Partidos políticos. Todos chafurdam na mesma lama

Não adiantam furibundas atuações nas tribunas nem ante câmeras e microfones. A canalha é a mesma.

Toda a tralha, viciada em mamar nas têtas da nação brasileira, frequenta as mesmas ilicitudes e, somente quando a panela de pressão está prestes a estourar, suas (deles) ex-celências, deixam, a nós povinho da planície, contemplarmos um pouco da sujeira.

Argh!

Campanhas em SP ocultam R$ 42,7 milhões em doações

O eleitor paulistano jamais poderá identificar a origem de R$ 42.767.802,25 gastos nas principais campanhas à Prefeitura de São Paulo neste ano.

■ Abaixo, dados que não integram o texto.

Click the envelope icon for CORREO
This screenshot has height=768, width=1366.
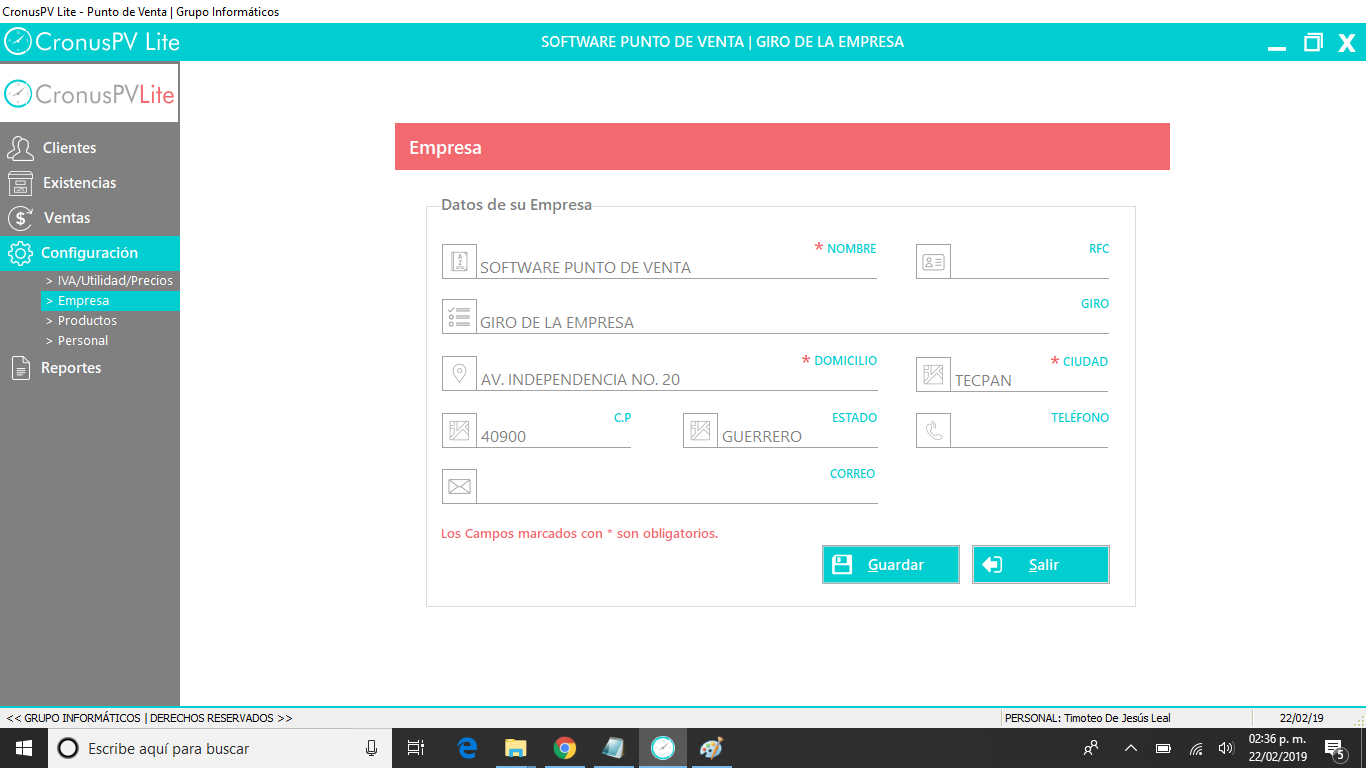tap(459, 485)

Essa é a soma de recursos repassados diretamente pelos partidos para os comitês municipais ou contas de campanha na eleição. Como na prestação apresentada ao TRE (Tribunal Regional Eleitoral) são registrados como contribuição partidária, o verdadeiro doador não é revelado.

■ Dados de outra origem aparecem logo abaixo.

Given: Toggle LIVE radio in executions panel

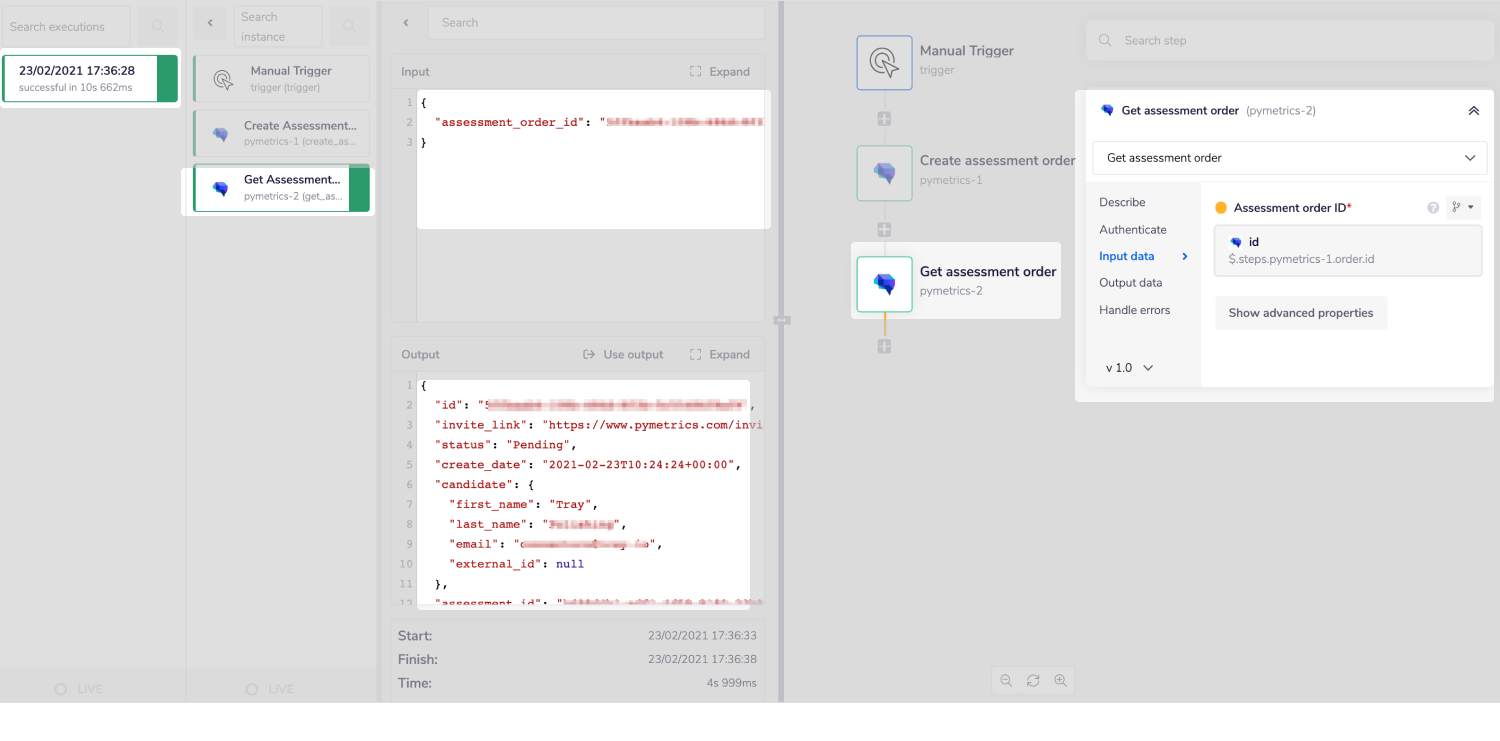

Na eleição, os comitês financeiros municipais do DEM, PT, PSDB, PPS e PP arrecadaram, juntos, R$ 71.226.669,87. Desses, R$ 37.110.204,51 – 52,10% – foram registrados como doações partidárias. Com isso, a origem de pelo menos metade dos gastos de campanhas à Prefeitura está oculta.

Além de R$ 8.739.936,66 enviados para o comitê, o PT doou outros R$ 5,7 milhões diretamente para a campanha de Marta Suplicy. Daí, a soma de R$ 42,7 milhões.

Para omitir seus colaborares, os partidos recorrem a uma intrincada engenharia. Os doadores dão dinheiro ao comando nacional dos partidos, que repassam para os comitês financeiros, que, por sua vez, abastecem as contas dos candidatos.

Pela lei, os partidos políticos têm até o último dia de abril para prestar contas ao TSE (Tribunal Superior Eleitoral). Mas nelas só será possível saber quem contribuiu para determinada sigla. Não o beneficiário final do dinheiro.